Луна из позолоченной бронзовой тарелки превратилась в серебряную. То здесь то там слышались шевеление и стоны раненых, так же, как и я, страдавших от боли, жажды и холода. Но в общем ночь была тихой.
Поодаль показались две высокие фигуры. Они то двигались, то останавливались и всматривались во что-то, то устремлялись дальше. Я понадеялся, что это водоносы, но они шли слишком быстро. Перед самым фургоном, под которым я лежал, двое разошлись. Один подошел ближе, и я узнал его. Это был Рэйф Клермонский, с кровавым пятном на белой повязке, закрывавшей ухо и часть головы.
Он остановился, всмотрелся, узнал меня, выпрямился и тихо окликнул второго:
— Здесь, сир.
— Ты тоже ранен, — пробормотал я.
— Царапина на ухе. А что с тобой?
— Рука…
— Рука? — повторил он. — Но ноги-то целы. Неужели ты не мог прийти сам и избавить меня от необходимости разыскивать тебя?
Я не успел ничего ответить, потому что в это время, обогнув фургон, быстро подошел король и склонился надо мной.
— Мы тебя искали. Ты тяжело ранен?
— Только в руку, — непонятно почему я внезапно застыдился, — но я не могу идти. Я уже пробовал и упал… — Голос мой, прерываемый дробью стучащих от холода зубов, прозвучал по-детски капризно, как будто я жаловался.
Ричард наклонился ниже и обхватил меня рукой.
— Теперь все будет хорошо, — успокаивающе проговорил он. — Обхвати здоровой рукой мою шею.

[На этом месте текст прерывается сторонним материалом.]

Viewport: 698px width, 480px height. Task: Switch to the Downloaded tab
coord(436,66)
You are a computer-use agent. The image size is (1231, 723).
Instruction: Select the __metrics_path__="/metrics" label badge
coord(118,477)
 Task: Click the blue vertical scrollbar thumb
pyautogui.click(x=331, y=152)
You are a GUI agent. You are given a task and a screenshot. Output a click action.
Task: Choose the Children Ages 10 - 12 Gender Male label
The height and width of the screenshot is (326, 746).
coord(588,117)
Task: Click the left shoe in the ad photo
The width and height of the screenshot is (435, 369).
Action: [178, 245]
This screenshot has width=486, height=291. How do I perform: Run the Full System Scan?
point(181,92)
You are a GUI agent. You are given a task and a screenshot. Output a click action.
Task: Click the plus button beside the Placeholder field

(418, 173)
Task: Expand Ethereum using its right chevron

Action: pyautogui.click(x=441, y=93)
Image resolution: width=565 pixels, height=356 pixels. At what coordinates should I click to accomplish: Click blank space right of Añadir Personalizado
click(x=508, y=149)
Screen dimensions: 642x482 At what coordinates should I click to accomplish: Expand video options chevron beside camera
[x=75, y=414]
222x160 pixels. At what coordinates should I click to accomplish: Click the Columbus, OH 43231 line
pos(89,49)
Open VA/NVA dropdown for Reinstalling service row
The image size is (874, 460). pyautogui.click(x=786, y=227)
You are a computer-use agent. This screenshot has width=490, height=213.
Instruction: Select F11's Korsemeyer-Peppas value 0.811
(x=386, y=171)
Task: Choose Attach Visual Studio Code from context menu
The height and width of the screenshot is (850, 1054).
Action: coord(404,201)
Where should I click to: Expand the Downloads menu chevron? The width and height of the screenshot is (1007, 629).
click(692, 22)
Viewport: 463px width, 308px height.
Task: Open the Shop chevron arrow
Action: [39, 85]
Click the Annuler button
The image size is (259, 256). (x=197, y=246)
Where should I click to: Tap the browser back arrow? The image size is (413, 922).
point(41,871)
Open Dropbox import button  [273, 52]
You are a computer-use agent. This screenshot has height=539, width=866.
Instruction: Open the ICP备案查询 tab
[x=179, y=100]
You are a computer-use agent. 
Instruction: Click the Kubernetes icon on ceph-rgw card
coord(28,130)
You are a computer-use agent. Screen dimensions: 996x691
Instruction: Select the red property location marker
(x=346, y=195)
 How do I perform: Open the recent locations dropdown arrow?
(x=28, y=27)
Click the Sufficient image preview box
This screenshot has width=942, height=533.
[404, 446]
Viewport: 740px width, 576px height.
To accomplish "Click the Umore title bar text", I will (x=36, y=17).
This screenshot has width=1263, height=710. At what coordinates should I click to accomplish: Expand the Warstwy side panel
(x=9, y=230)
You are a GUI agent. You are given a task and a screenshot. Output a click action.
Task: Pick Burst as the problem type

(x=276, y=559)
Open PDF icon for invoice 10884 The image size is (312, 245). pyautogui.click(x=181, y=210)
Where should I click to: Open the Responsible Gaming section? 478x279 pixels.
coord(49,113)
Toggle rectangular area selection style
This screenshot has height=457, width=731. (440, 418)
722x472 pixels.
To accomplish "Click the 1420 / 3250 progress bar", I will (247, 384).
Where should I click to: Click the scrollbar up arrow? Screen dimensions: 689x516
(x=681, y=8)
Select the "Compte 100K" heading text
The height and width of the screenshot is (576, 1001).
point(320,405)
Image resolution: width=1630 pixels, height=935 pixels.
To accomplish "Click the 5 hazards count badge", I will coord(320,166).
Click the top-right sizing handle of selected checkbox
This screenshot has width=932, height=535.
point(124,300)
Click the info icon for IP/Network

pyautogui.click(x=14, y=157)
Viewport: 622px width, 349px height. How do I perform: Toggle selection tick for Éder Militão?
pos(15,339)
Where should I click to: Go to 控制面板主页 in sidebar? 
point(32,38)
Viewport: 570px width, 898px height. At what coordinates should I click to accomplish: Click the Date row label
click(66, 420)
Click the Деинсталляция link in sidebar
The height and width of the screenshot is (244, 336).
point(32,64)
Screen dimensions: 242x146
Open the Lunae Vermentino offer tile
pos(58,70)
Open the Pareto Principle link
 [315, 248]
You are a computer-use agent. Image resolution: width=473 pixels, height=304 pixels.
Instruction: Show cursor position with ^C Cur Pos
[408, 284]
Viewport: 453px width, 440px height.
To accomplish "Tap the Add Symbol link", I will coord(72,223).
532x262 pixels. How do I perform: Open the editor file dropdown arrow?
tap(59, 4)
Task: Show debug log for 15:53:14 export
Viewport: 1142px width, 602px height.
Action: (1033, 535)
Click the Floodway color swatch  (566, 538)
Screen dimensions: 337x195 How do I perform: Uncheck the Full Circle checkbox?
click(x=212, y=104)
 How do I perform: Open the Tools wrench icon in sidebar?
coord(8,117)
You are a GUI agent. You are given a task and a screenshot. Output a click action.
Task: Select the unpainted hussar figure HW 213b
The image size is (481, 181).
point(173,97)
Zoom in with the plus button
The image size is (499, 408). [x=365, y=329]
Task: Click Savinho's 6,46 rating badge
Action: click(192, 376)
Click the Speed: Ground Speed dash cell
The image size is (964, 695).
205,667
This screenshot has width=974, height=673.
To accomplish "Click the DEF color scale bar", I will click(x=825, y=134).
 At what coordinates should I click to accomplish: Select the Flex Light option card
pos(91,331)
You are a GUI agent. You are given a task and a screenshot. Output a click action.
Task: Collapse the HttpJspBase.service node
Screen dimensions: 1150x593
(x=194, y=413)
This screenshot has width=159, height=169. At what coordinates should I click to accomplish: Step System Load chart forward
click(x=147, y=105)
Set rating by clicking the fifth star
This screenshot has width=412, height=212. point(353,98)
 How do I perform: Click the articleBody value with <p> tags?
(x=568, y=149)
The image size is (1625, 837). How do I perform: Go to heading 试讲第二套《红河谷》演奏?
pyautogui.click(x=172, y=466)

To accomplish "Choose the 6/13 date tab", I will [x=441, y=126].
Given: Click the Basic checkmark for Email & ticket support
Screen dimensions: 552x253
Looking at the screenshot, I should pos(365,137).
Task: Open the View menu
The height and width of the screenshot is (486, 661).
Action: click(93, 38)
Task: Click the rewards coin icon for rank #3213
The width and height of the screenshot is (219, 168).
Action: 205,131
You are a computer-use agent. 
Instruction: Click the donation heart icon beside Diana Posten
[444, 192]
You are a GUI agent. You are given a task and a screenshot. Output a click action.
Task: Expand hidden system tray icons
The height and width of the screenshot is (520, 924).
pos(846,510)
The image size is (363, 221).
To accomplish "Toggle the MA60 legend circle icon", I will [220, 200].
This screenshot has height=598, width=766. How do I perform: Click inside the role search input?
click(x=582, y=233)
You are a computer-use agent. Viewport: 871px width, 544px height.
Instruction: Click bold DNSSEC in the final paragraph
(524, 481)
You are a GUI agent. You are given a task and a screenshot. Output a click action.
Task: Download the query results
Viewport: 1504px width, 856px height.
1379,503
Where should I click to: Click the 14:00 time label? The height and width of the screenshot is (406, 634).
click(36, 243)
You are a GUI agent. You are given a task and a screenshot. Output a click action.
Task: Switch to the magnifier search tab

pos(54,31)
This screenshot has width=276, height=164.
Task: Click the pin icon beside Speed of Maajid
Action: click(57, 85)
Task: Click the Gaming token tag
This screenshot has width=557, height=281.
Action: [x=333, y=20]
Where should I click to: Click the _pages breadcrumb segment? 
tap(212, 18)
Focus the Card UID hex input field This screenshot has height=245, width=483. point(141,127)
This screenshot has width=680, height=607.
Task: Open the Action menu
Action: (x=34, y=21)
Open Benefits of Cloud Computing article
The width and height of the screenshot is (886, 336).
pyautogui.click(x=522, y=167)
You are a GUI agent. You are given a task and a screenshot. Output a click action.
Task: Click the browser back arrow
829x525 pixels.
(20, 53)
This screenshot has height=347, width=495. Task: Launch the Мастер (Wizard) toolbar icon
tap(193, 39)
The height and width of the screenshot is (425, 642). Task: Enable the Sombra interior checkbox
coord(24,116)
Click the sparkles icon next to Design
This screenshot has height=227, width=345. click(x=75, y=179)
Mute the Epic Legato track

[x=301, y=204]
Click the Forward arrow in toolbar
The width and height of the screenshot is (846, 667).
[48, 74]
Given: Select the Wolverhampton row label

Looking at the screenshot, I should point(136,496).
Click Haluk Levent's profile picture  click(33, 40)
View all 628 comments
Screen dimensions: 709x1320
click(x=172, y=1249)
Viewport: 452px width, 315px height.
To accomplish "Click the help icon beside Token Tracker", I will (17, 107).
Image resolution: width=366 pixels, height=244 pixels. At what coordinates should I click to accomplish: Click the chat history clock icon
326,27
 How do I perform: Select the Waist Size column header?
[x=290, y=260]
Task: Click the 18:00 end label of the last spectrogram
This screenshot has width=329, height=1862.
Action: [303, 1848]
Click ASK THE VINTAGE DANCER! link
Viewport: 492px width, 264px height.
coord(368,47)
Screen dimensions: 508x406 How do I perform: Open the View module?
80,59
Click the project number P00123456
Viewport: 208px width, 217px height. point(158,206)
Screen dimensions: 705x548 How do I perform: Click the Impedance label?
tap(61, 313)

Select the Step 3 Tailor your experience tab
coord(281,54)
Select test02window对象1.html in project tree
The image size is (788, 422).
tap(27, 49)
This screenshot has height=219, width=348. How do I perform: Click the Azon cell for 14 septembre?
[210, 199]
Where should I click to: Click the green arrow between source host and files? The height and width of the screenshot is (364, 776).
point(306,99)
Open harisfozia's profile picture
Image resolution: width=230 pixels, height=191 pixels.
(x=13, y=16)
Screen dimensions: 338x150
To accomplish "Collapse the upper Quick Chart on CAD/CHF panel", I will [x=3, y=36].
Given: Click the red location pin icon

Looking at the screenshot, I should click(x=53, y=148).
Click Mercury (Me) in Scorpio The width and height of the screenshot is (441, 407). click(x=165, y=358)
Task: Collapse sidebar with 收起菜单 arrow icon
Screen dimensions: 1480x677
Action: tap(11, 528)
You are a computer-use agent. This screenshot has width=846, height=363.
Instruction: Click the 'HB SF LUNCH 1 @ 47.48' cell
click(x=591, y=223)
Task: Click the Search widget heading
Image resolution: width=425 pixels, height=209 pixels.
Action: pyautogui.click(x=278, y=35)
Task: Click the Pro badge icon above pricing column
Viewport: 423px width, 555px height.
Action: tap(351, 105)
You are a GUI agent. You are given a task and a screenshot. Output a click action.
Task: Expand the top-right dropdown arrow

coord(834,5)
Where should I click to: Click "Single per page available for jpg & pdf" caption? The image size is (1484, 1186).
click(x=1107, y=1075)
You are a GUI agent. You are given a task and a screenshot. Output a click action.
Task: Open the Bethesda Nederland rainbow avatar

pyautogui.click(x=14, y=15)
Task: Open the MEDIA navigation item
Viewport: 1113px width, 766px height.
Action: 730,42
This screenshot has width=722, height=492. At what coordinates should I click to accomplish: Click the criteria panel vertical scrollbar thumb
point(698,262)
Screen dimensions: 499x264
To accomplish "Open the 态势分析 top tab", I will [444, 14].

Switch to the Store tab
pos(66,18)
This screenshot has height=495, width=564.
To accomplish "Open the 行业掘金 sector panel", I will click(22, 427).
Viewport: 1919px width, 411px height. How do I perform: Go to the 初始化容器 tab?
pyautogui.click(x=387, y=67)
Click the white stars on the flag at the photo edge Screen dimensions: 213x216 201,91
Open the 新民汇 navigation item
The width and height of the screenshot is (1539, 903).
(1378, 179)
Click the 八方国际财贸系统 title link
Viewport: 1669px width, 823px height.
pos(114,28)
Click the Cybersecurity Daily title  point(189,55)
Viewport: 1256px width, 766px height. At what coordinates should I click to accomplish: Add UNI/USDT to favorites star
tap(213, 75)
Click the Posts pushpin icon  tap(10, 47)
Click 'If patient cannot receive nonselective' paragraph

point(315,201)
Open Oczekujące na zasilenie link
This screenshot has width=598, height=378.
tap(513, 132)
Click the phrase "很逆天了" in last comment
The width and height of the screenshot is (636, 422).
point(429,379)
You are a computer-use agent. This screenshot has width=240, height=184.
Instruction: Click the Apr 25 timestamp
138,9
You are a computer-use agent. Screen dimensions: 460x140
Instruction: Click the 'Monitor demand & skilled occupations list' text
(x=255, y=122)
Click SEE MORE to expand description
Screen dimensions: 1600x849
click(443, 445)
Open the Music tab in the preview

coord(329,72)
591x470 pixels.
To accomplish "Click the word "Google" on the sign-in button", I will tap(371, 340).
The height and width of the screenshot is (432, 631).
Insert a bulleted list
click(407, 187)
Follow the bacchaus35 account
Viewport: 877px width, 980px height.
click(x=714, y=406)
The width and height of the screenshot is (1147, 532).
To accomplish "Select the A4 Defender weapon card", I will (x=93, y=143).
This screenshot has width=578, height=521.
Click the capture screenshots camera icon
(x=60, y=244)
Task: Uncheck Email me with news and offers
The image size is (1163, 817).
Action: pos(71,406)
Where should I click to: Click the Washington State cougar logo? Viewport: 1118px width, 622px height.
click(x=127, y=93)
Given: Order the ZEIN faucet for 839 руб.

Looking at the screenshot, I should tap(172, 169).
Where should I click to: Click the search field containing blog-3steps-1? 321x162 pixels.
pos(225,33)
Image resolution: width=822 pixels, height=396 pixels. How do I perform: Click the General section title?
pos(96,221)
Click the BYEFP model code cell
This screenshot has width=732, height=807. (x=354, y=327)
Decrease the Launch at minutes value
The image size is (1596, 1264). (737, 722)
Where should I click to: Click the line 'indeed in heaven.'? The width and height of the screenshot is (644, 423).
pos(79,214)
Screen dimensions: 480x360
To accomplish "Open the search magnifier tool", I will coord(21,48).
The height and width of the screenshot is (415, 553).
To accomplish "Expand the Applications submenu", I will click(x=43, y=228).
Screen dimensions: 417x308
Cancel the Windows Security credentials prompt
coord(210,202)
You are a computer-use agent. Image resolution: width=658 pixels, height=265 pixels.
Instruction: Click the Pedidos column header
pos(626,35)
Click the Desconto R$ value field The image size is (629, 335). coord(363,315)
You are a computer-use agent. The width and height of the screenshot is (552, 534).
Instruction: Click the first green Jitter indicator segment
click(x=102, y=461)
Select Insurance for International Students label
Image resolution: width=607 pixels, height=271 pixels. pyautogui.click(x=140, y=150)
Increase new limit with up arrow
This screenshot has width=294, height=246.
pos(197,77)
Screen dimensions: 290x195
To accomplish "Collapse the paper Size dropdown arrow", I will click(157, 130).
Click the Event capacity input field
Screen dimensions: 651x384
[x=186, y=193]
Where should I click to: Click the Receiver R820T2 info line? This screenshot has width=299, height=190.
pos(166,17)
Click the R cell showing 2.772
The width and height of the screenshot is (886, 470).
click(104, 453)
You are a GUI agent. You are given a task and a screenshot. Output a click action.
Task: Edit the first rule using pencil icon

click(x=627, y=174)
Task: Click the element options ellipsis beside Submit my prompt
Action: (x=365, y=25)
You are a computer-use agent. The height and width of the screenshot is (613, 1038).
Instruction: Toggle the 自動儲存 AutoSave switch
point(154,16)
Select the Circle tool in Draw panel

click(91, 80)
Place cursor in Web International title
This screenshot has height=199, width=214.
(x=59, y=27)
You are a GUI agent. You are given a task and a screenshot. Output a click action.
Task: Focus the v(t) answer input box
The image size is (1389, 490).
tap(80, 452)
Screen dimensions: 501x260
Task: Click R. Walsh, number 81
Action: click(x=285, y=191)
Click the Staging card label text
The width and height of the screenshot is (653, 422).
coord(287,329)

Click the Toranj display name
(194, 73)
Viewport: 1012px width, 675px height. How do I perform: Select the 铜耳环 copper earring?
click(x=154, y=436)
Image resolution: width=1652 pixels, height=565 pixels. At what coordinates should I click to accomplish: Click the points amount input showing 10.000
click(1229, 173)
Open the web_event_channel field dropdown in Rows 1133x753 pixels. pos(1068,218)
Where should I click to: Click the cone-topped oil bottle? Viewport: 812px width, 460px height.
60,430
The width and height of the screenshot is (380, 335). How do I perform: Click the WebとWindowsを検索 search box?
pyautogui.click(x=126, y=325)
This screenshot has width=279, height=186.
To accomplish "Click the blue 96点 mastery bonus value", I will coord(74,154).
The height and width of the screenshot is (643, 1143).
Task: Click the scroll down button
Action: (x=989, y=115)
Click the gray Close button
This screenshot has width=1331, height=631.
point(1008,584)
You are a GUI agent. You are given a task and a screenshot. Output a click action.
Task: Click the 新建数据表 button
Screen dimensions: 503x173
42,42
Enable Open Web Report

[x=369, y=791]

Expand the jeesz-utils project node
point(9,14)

Он выпрямился, подняв меня, как ребенка. Из-под фургона послышался голос:
— Дайте попить.
— Сейчас тебе принесут воды, дружище, — тепло отозвался Ричард. — Рэйф, ступайте поднимите этих бездельников. Я тысячу раз говорил, чтобы после боя людей обносили водой каждый час. Утром прикажу отхлестать их плетью… Блондель, ты холодный, как труп. Я чувствую это даже через одежду.
— Им всем тоже холодно, — недовольно возразил я, потому что меня-то искали, нашли и теперь уводят в теплое место.
— О них позаботятся, — сказал он. — Мы взяли Арсуф, а в городе полно одеял. Вот определю тебя, и тогда…
13
Пока мы лежали в Арсуфе, раненые либо вылечились, либо поумирали, и мертвых похоронили. День за днем звучали погребальные молитвы, и над теми, для кого уже никогда не засияют ни солнце, ни свечи, разносился сигнал горна: «Гасить огни, всем спать».
Ричард, которого победа сделала великодушным, хотел похоронить сарацинов с соответствующими церемониями. Однако Хьюберт Уолтер возразил:
— Тогда, сир, вы должны найти кого-то, кто произнес бы речь. Но как могу я или кто-то другой моего ранга воспевать Бога перед теми, кто плюет на святой крест, и прославлять погонщика верблюдов?